EXERCISE GOAL ▸ Which lines of the entries below run from the one holding "The image size is (238, 139)." to the one holding "Click the export", inclusive? Set down exactly those lines and no others.
*** Opening of DATASET ***
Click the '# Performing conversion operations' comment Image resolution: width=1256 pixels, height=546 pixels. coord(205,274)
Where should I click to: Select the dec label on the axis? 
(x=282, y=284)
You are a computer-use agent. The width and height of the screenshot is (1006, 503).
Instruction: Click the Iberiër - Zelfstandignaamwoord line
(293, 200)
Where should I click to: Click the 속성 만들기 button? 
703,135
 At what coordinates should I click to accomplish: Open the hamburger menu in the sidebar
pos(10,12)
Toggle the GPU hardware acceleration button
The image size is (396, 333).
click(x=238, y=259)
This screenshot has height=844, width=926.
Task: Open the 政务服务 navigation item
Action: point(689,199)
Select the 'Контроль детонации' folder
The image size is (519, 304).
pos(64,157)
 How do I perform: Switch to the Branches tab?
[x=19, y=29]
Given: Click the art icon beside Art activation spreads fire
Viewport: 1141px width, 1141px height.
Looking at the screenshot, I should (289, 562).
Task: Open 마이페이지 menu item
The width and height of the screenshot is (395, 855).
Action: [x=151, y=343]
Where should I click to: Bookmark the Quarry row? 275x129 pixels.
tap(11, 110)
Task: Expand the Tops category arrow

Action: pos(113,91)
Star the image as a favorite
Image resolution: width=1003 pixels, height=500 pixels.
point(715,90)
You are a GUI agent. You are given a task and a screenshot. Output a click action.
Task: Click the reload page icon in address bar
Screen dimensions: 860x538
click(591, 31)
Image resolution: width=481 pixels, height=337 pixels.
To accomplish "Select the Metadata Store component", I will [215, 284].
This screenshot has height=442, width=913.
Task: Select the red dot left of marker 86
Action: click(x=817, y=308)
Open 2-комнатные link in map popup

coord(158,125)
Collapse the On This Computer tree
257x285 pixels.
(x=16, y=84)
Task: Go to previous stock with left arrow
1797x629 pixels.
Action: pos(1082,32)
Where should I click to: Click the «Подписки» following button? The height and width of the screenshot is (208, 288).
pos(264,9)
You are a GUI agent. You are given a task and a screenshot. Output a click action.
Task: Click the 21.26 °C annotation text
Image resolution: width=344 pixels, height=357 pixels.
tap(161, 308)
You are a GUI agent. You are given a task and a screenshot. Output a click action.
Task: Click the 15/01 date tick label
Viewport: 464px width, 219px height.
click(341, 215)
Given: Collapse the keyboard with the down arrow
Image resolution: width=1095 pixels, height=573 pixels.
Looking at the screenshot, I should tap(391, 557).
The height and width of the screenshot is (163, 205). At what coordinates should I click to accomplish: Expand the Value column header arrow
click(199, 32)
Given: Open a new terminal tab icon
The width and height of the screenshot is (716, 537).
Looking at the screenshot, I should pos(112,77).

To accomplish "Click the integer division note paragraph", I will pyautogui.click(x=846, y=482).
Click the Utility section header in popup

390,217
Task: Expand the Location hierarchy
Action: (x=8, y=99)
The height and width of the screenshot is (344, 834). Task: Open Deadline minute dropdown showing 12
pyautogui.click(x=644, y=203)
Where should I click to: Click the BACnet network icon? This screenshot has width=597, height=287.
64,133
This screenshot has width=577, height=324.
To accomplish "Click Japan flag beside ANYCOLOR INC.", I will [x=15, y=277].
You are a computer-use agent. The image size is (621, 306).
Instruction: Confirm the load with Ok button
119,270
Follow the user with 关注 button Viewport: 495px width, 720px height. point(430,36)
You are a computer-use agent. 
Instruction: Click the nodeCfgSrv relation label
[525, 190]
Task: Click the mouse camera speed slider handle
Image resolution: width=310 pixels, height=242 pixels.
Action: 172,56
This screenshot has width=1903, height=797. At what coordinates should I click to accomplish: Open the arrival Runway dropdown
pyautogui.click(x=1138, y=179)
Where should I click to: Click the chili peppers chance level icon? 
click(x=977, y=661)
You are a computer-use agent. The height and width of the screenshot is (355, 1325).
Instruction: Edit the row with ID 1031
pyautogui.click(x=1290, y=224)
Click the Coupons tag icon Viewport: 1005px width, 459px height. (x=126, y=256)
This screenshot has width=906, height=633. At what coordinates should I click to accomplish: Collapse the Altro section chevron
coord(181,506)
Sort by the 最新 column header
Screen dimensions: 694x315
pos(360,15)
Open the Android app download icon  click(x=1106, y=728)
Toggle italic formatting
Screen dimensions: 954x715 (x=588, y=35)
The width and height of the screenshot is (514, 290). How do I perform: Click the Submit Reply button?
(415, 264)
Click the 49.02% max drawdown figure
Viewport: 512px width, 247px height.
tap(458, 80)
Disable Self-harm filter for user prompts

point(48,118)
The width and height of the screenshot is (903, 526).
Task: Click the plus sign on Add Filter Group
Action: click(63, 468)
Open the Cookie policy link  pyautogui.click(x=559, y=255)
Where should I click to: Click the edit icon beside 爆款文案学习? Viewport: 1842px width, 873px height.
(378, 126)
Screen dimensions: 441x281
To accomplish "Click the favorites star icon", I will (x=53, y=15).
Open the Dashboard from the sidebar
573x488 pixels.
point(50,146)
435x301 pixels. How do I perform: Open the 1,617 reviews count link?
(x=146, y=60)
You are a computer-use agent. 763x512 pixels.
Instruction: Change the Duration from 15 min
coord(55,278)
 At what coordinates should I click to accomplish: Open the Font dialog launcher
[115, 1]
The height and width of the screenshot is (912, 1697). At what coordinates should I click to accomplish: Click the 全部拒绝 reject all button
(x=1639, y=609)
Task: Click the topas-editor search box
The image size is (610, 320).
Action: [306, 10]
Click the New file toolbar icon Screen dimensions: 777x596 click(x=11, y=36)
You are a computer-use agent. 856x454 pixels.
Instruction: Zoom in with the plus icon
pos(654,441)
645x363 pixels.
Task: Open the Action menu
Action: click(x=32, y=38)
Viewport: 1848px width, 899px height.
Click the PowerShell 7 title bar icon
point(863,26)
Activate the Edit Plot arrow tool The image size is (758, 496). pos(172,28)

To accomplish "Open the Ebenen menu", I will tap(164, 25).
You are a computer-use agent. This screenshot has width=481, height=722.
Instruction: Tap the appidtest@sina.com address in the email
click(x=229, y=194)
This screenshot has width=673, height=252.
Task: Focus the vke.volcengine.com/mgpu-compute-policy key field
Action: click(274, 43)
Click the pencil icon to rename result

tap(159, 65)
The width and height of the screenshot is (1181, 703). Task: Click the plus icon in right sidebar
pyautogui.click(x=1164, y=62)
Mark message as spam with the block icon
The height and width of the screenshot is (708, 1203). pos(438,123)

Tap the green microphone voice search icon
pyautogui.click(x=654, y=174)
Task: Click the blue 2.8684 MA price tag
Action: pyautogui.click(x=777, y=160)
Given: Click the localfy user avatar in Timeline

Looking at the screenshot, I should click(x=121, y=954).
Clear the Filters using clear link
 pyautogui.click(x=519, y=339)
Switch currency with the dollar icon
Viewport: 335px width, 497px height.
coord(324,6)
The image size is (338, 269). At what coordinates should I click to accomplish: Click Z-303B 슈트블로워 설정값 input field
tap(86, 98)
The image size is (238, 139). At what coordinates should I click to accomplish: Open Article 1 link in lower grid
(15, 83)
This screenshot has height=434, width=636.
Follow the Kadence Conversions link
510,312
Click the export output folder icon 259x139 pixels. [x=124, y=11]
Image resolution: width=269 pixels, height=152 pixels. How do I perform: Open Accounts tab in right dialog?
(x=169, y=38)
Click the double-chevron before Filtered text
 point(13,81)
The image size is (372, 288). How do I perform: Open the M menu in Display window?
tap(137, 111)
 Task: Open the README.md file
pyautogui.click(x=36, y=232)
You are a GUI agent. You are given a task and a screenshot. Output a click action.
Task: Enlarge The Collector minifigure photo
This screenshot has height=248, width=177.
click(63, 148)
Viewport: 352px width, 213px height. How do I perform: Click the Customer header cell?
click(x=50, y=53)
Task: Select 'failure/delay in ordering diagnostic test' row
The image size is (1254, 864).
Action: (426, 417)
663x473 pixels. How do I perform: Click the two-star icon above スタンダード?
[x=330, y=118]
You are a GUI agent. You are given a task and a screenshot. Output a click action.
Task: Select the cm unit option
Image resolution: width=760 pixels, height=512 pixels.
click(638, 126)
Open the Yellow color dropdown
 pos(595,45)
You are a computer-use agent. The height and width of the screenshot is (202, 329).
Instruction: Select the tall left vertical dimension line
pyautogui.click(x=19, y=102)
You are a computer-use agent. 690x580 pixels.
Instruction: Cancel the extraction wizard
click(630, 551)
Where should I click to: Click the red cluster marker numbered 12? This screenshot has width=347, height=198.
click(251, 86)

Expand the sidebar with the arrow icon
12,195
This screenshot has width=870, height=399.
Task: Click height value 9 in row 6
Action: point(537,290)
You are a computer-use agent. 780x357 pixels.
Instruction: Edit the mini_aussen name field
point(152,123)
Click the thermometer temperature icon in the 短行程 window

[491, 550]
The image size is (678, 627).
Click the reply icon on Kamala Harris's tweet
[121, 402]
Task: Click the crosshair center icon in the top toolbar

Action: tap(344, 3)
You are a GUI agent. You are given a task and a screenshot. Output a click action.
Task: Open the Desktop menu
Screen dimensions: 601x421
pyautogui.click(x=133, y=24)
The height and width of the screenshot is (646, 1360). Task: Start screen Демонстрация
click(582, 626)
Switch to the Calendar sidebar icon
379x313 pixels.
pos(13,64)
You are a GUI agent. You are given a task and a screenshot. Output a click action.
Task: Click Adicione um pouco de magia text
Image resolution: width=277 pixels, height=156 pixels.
*** Close of DATASET ***
OUTPUT OF THE EXERCISE ▸
The image size is (238, 139). At what coordinates should I click to accomplish: Open Article 1 link in lower grid
(15, 83)
This screenshot has height=434, width=636.
Follow the Kadence Conversions link
510,312
Click the export output folder icon 259x139 pixels. [x=124, y=11]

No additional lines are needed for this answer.